"The
Bible) is in my opinion the most sublime of all books; when all others
will bore me, I will always go back to it with new pleasure; and when all
human consolations will be lacking, never have I vainly turned to its
own."
(Burgelin, 1973, 429)
"I will never know Him
by His being. I can only, therefore, study Him by His attributes."
(Burgelin,
407)
"The blackboard of
nature offers me harmony and proportion, that of human beings offers me
confusion and disorder. "Harmony reigns among the elements while men are in
chaos! Animals are happy, their king only is miserable!"
(Burgelin,
414)
"Worship the Eternal
Being, my worthy and wise friend, and by so doing in one breath you will
destroy the ghosts of reason, that are nothing but a vain manifestation that
runs as a shadow before the immutable truth.
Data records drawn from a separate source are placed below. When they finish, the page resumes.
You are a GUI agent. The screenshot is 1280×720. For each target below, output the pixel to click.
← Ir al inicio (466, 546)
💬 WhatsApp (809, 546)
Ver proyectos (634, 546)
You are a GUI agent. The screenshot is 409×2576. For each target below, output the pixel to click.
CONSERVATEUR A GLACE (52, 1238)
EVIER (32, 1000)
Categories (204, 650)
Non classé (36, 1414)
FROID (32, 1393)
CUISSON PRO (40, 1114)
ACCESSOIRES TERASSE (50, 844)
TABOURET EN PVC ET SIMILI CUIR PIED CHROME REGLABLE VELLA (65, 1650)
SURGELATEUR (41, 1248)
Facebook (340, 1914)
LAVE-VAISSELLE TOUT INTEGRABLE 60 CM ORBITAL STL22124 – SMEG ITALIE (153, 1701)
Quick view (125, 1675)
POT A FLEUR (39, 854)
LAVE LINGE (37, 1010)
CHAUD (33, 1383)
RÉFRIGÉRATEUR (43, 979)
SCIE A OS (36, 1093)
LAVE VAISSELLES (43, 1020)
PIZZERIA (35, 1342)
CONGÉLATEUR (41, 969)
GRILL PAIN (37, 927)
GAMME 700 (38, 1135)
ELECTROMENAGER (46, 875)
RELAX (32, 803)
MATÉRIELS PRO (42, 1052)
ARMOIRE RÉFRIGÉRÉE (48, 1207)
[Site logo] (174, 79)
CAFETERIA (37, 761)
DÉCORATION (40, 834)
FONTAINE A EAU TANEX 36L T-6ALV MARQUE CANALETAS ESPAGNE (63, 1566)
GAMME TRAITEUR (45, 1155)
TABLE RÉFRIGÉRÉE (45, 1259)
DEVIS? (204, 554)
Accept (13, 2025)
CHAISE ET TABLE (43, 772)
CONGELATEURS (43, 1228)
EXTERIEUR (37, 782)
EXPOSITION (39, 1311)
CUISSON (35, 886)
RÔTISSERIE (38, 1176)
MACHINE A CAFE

Nothing exists but by Him who
is... it is His unchangeable substance that is the true model of perfections
of which we have an image within ourselves.
(Burgelin,
419)
(From a letter to Voltaire)
"..forgive me, great
man my fervor which is perhaps indiscreet,... but the question at issue is
the cause of Providence, which only is my solace... I have suffered too
much in my life not to look forward to another. Not all the subtleties of
metaphysics can shake for one moment my belief in a beneficent Providence.
I sense the existence of Providence, I believe in it, I insist on it, I
hope for it, I shall defend it to my last breath..."
(Guehemo, 351)
____________________
Burgelin,
P. La Philosophie De L'
Existance De Jean Jacques
Rousseau. Librarie Philosophique J. Vrin, 1973.
Guehermo, J. Jean Jacques
Rousseau. New York: Columbia U. Press, 1966.